Worth Every Penny: Blessed Sacrament students raising money to help protect sister school in Haiti
QUINCY — Members and school children at Blessed Sacrament Parish in Quincy pray daily for people in St. Antoine Parish in Lavanneau, Haiti, which is about three hours from the capital city of Port-au-Prince. Other options for Blessed Sacrament to assist its sister parish, however, are dwindling.
Students at Blessed Sacrament School are determined to help during Lent — a period of preparation to celebrate Jesus’ resurrection at Easter — with a school-wide penny war.
“We’ve been talking a lot about Haiti lately at church, and the kids have heard this conversation. It has really kind of opened their eyes,” said Joe Bordewick, chair of the Haiti Committee at Blessed Sacrament. “The kids are like, ‘Gosh, we can’t even believe that this is what school or what life is like for these kids who are just like us.’ These kids can’t go to school safely, and we’re in a different place here.”
The United Nations recently reported more than 2,300 people were killed, injured or kidnapped in Haiti from October to December last year. St. Antoine Parish officials want to build a $30,000 fence around the school to protect students. Blessed Sacrament wants to help with the cost.
Heather Friday, a fourth-grade teacher at Blessed Sacrament, came up with the idea of the penny war. Students bring to school pennies on Mondays, nickels on Tuesdays, dimes on Wednesdays, quarters on Thursdays and bills on Fridays.
“They’ve made a big chart on the wall in the hallway (of the school) to keep track of how much (money) each class has raised,” Bordewick said. “The kids are doing extra chores to earn money, going through the couch cushions … it’s really taken off. It sounds like they’ve already raised a couple thousand bucks.”

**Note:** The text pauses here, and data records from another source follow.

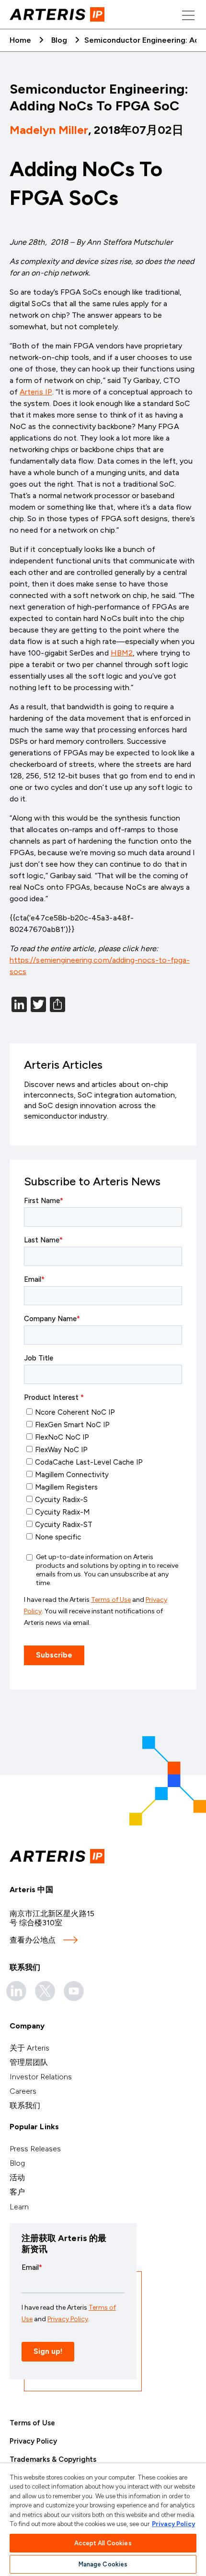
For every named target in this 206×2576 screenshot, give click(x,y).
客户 (17, 2191)
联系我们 (25, 2105)
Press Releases (35, 2148)
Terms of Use (32, 2423)
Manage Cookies (103, 2564)
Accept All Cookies (102, 2543)
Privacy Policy (33, 2441)
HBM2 (122, 652)
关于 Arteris (29, 2047)
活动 (17, 2177)
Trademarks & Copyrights (53, 2459)
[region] (103, 2519)
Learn (19, 2206)
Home (20, 40)
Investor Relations (41, 2076)
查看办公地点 (33, 1939)
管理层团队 (29, 2062)
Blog (59, 40)
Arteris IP (36, 391)
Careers (23, 2091)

More than 15,000 people have been forced from their homes in Port-au-Prince since the end of February, joining the more than 300,000 people displaced countrywide in recent years. Hunger is at critical levels and primed to get much worse, according to the World Food Programme, which said more than a million people could face famine and starvation.
The U.S. Embassy in Haiti said earlier this month that U.S. citizens in Haiti should leave as soon as possible in light of the security situation. Ariel Henry took over as prime minister and president following the assassination of President Jovenel Moïse in 2021, but Henry resigned in March 2024 after weeks of mounting pressure and increasing gang violence.

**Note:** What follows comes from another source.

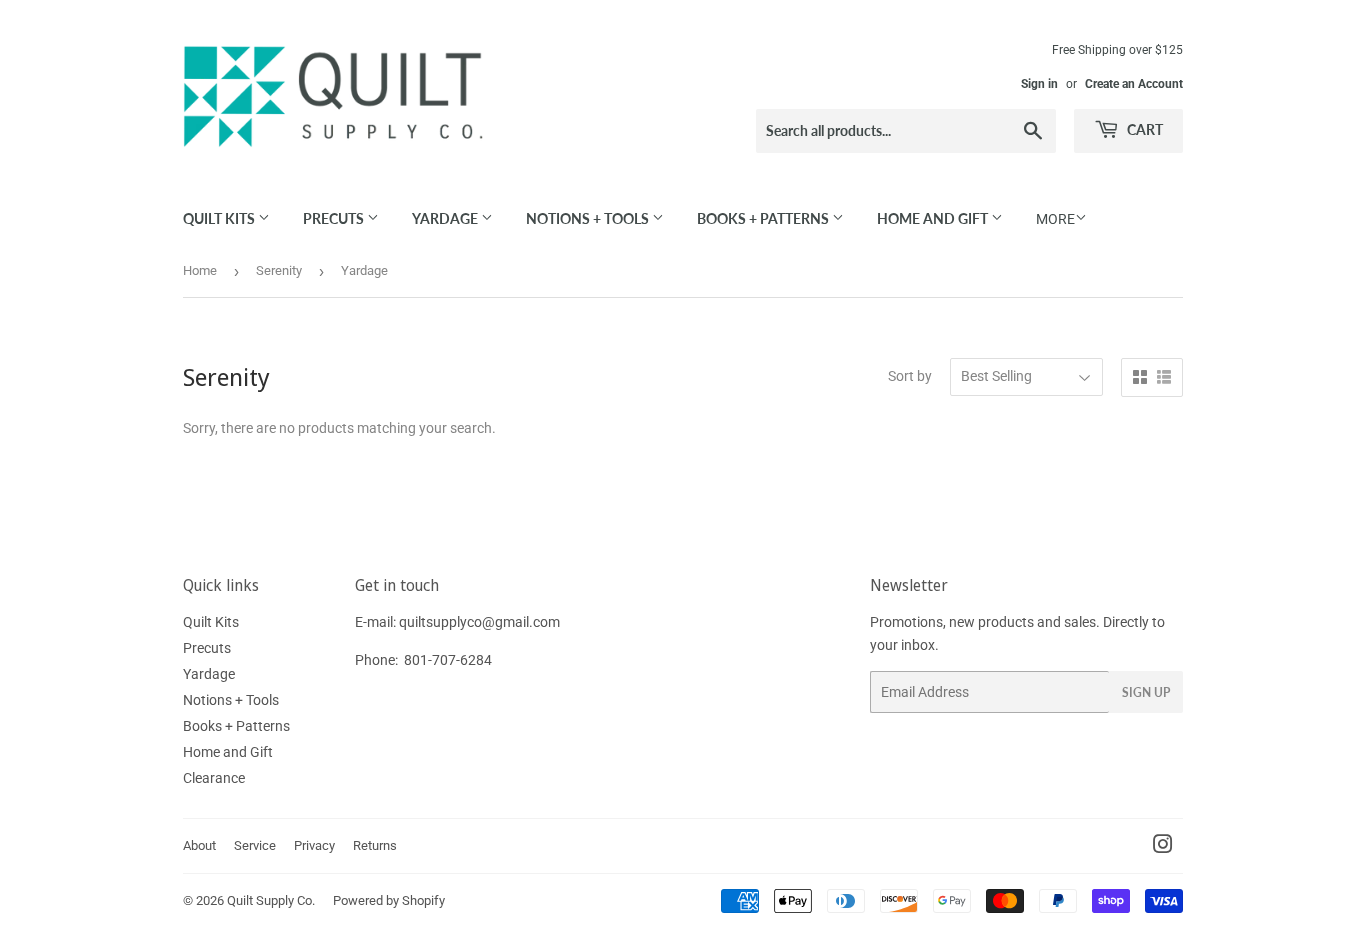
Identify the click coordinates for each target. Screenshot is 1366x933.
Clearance (214, 778)
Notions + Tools (589, 218)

Blessed Sacrament, the sister parish for St. Antoine, had routinely sent parish members on missions to Haiti for nearly three decades. However, COVID and the political unrest have prevented that from happening lately.
“We send chat messages and talk with them about some of the pressures there on a pretty regular basis,” Bordewick said. “We try to encourage them and remind them that we’re praying for them and we’re doing everything we can here to try to help relieve their suffering. They really appreciate that.

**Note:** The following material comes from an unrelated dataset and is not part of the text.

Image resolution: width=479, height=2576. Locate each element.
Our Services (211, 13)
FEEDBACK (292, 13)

“But it’s amazing because they’re always praying for us, even though they struggle so much. Recently a young lady over there told me that sometimes it feels like God has forgotten about them. (She said) sometimes it feels like they’re not even humans anymore because of some of the things they have to deal with and the way they’re having to live right now.”
Blessed Sacrament takes up a collection on the first Sunday of each month to send to the church and school, as well as a clinic it helped establish years ago. Bordewick also said a spaghetti supper and a trivia night will be offered to help raise funds for the fence at St. Antoine. Anyone who wants to contribute to Blessed Sacrament’s efforts to help in Haiti should contact the school office at 217-228-1477 or the parish office at 217-222-2759.
Bordewick says it’s heartwarming to see the students get involved.
“There’s an eighth grader who has gone door to door canvassing the neighborhood, and I think she’s collected like $500,” he said. “Several kids have really taken it to heart and are out there trying to make a difference. That’s incredible.
“Sometimes we question what our kids are learning at school today. These kids at Blessed Sacrament are learning exactly what we want them to learn.”